McConnell also emphasized that “campaign contributions are speech.”  Anyone who thinks lifting federal contribution limits would be a bad idea should “just look across the Potomac to Virginia, which imposes no restrictions on contributions whatsoever. Last I checked, elected officials in Virginia are no more prone to scandal than officials in states that impose contribution limits.”

And contrary to all of the claims of critics of the Citizens United decision, “corporations are no more taking over politics there than they are anywhere else.” Indeed, “not a single Fortune 100 company contributed a penny to the eight Super PACs that supported the Republican primary candidates. And that includes Big Oil, Wall Street banks, and health insurers — the three corporate bogeymen that President Obama himself warned us about in the wake of the Court’s ruling.”

McConnell called for conservatives, with all of their diverse views, to unite and fight against the current attacks on the First Amendment.  If we lose the right to free speech, every group, including both liberals and conservatives, will have lost.  He further called for conservatives to keep this issue prominent in the election and not push it to the back or make concessions. “When you’ve got an administration that’s willing to throw core constitutional protections out the window for the sake of an election,” he said, “we’re in very dangerous territory indeed.”

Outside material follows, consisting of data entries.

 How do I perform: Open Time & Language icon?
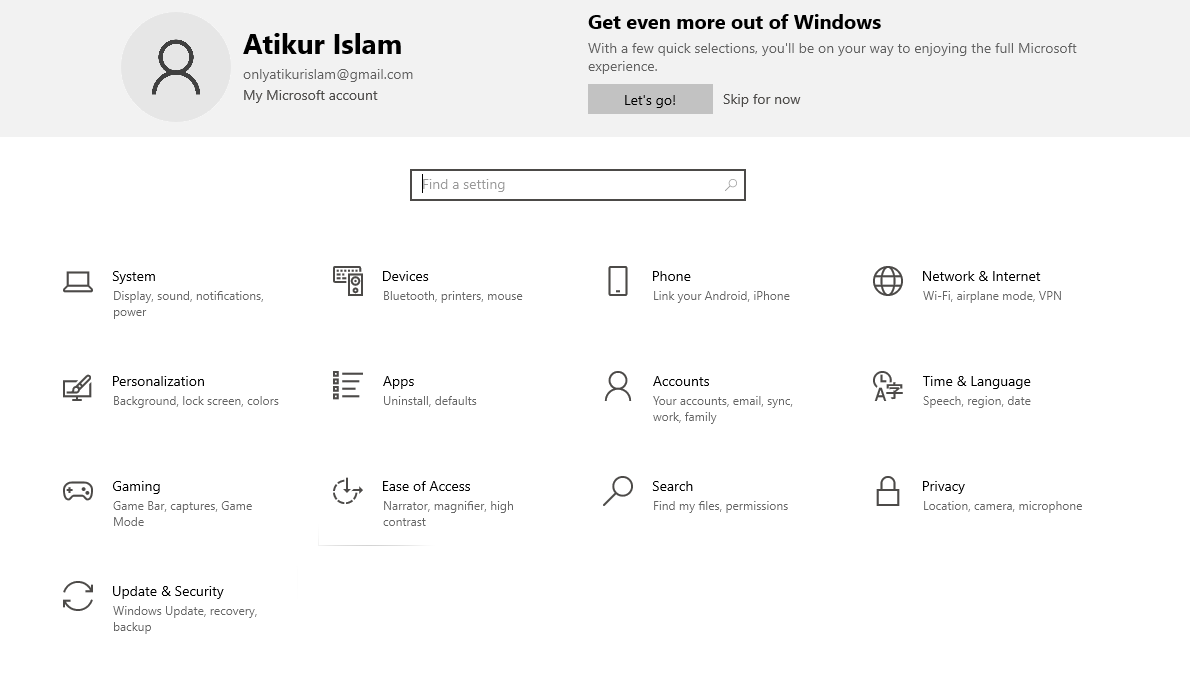click(888, 387)
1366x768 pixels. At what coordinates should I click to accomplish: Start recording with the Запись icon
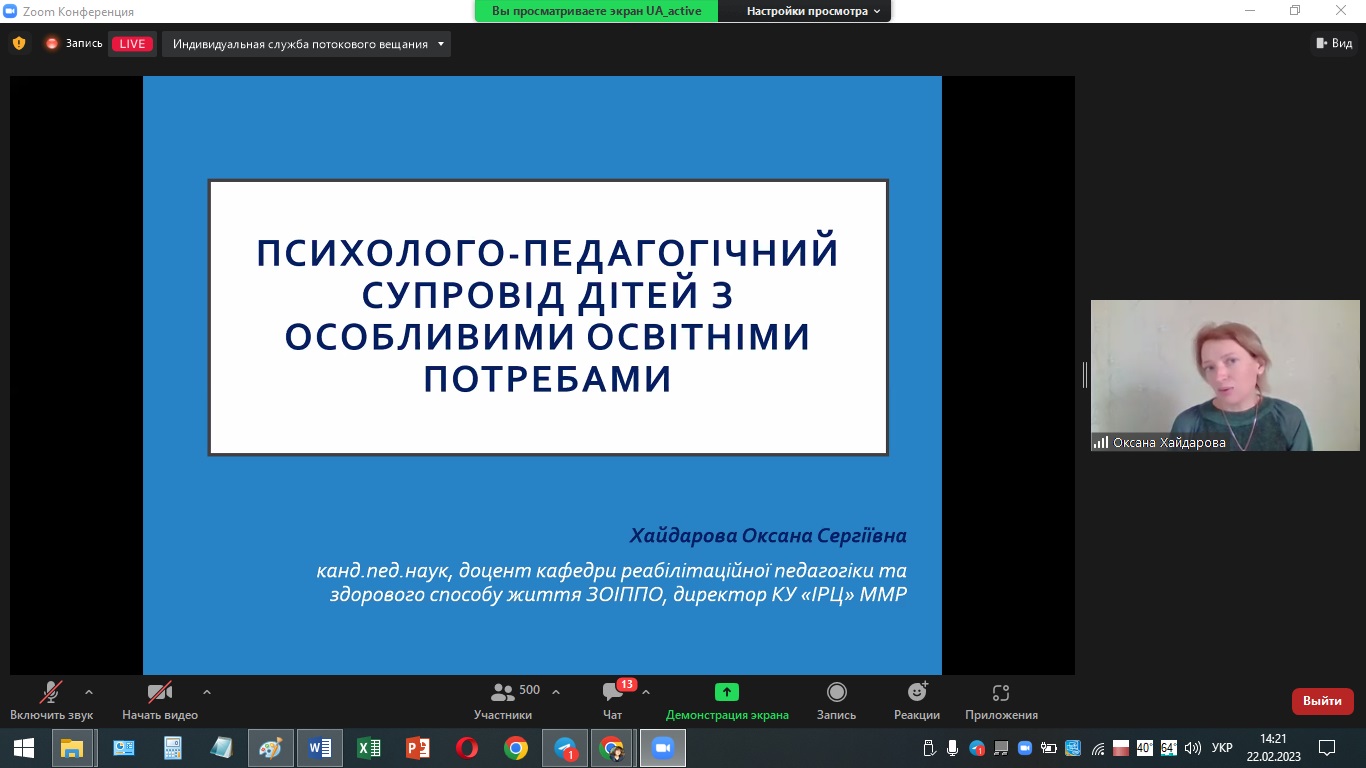coord(836,692)
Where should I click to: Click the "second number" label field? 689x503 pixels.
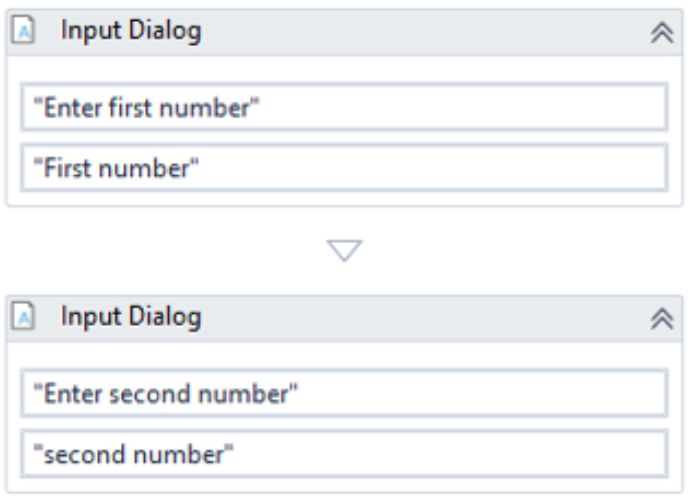343,453
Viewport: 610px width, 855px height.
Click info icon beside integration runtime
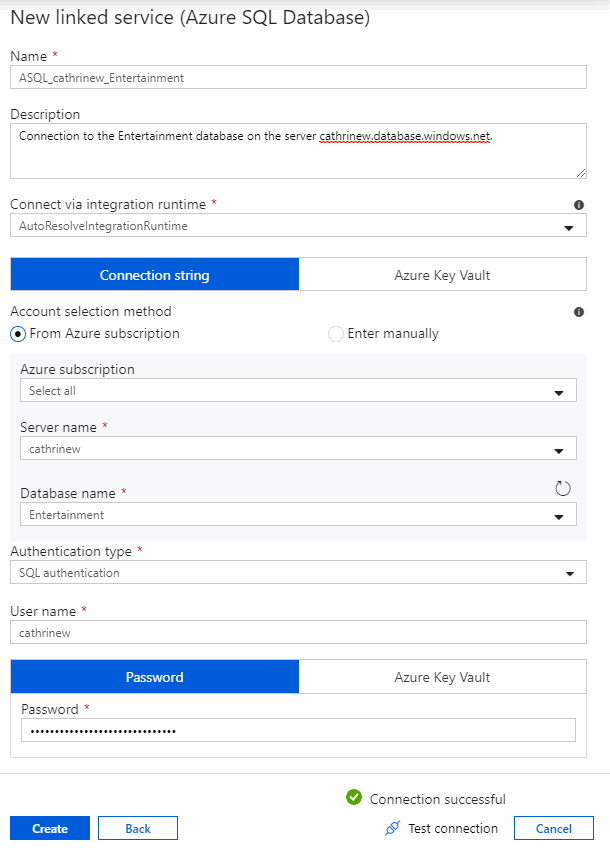[x=578, y=204]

McConnell’s final heartfelt plea to his audience was this:

Unite! Send a message to the next generation of leaders, whatever their stripe, that the First Amendment is something about which there can be no compromise. We may not win every fight, but we can at least guarantee we’ll always have a place in the debate. And in the end, I’m confident, the best ideas will always win out.

After all, that’s how free markets work. Whether it’s a market for goods or, the market of ideas, the best product will win in the end. And no American should ever be afraid of that.

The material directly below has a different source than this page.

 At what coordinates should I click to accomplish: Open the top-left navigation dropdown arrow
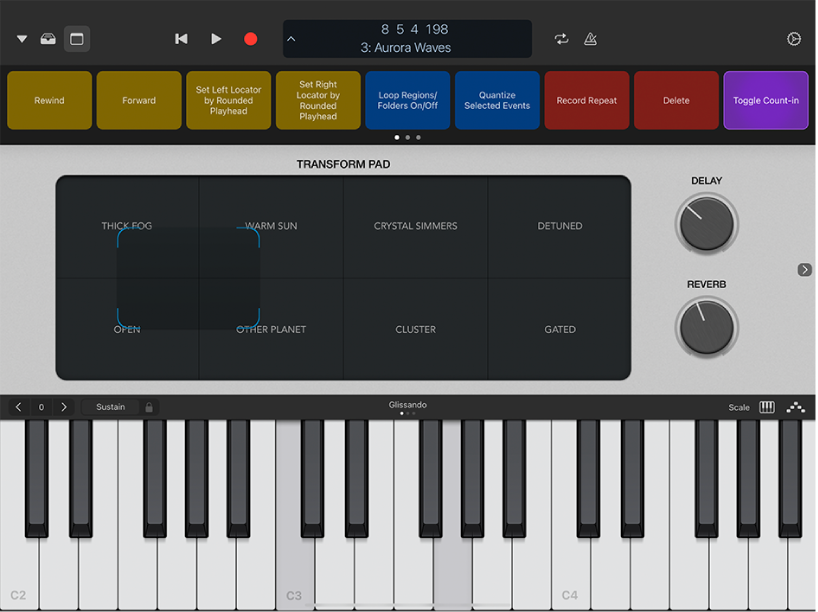[21, 38]
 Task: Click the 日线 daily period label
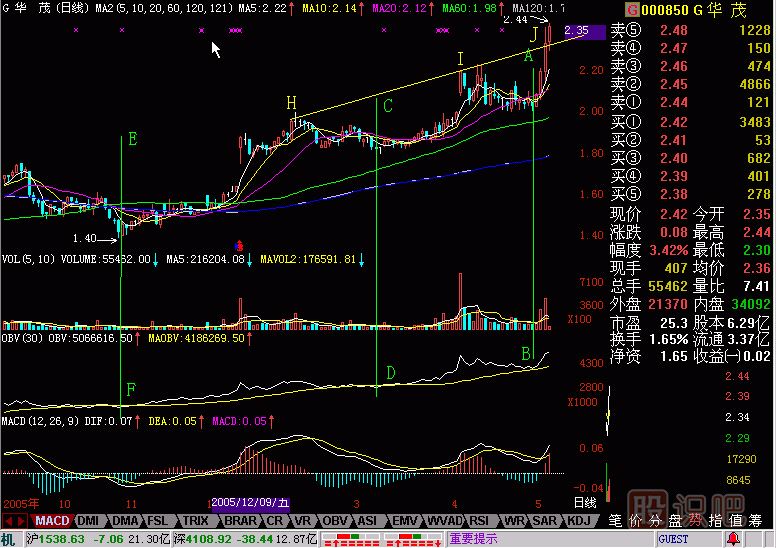coord(583,500)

As Oliver Wendell Holmes put it nearly a century ago, “The best test of truth is the power of the thought to get itself accepted in the competition of the market.”

And the best defense of this truth we have is still found in that sweeping command:  “Congress shall make no law… abridging the freedom of speech.”

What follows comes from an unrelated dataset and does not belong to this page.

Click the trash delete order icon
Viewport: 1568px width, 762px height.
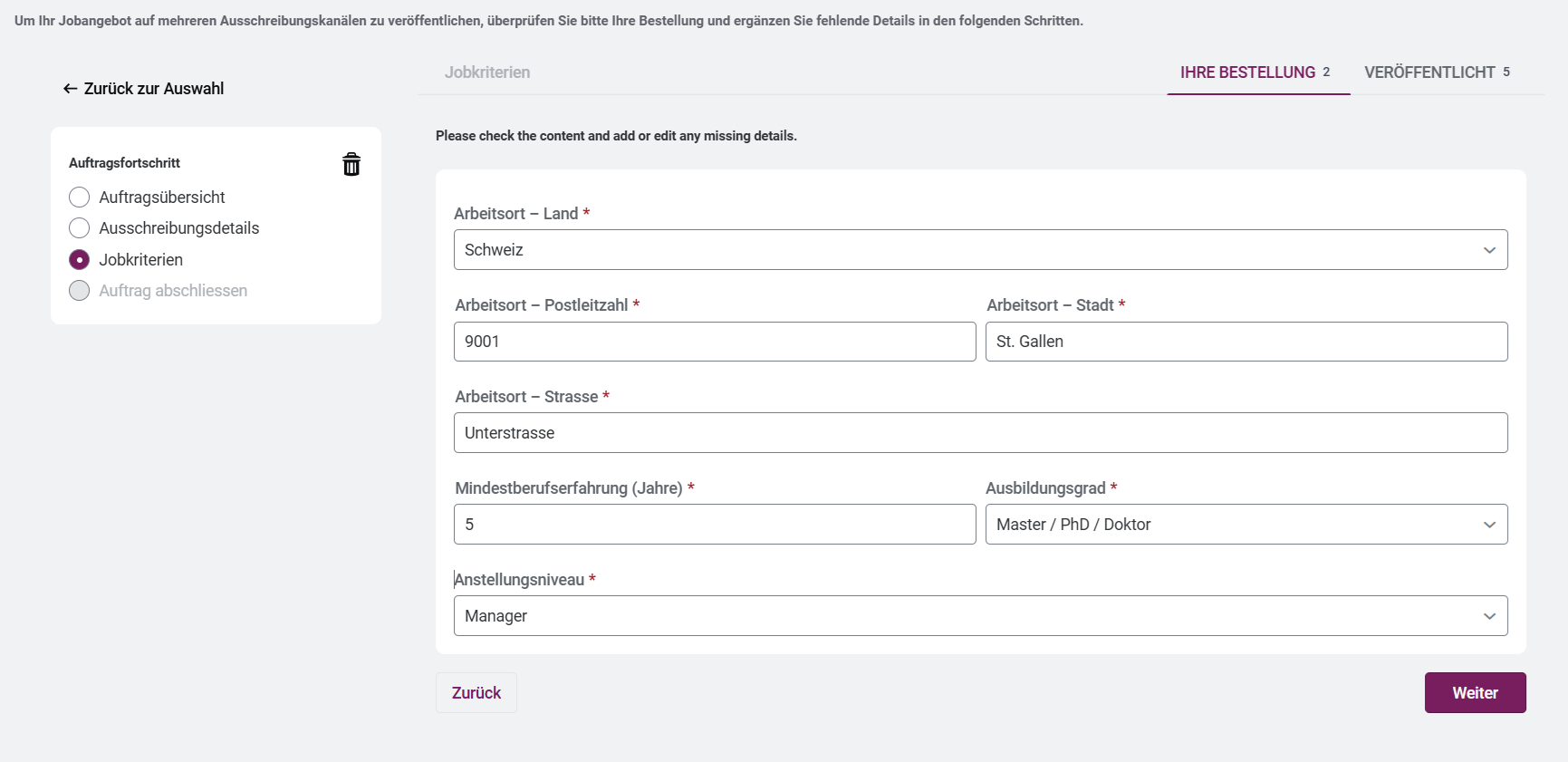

As a former commissioner on the Federal Election Commission, I have to say “amen” to Sen. McConnell’s remarks.  The unprecedented attacks on political speech by “reform” groups and mainstream media outlets have been unrelenting in the last three decades.  The so-called “reform” laws passed by Congress with the approbation of the Washington Post and the New York Times to regulate the financing of federal campaigns have been complex, confusing pieces of legislation intended to protect incumbents and chill political speech.  Everyone who believes in the First Amendment and the fundamental rights protected by the Bill of Rights should unite to fight these deceptively-labeled “reform” efforts.

The First Amendment does not need to be reformed, just abided by.

Hans A. von Spakovsky is a Senior Legal Fellow at The Heritage Foundation and a former counsel to the assistant attorney general for civil rights at the Justice Department. He is the coauthor of the book “Who’s Counting? How Fraudsters and Bureaucrats Put Your Vote at Risk”.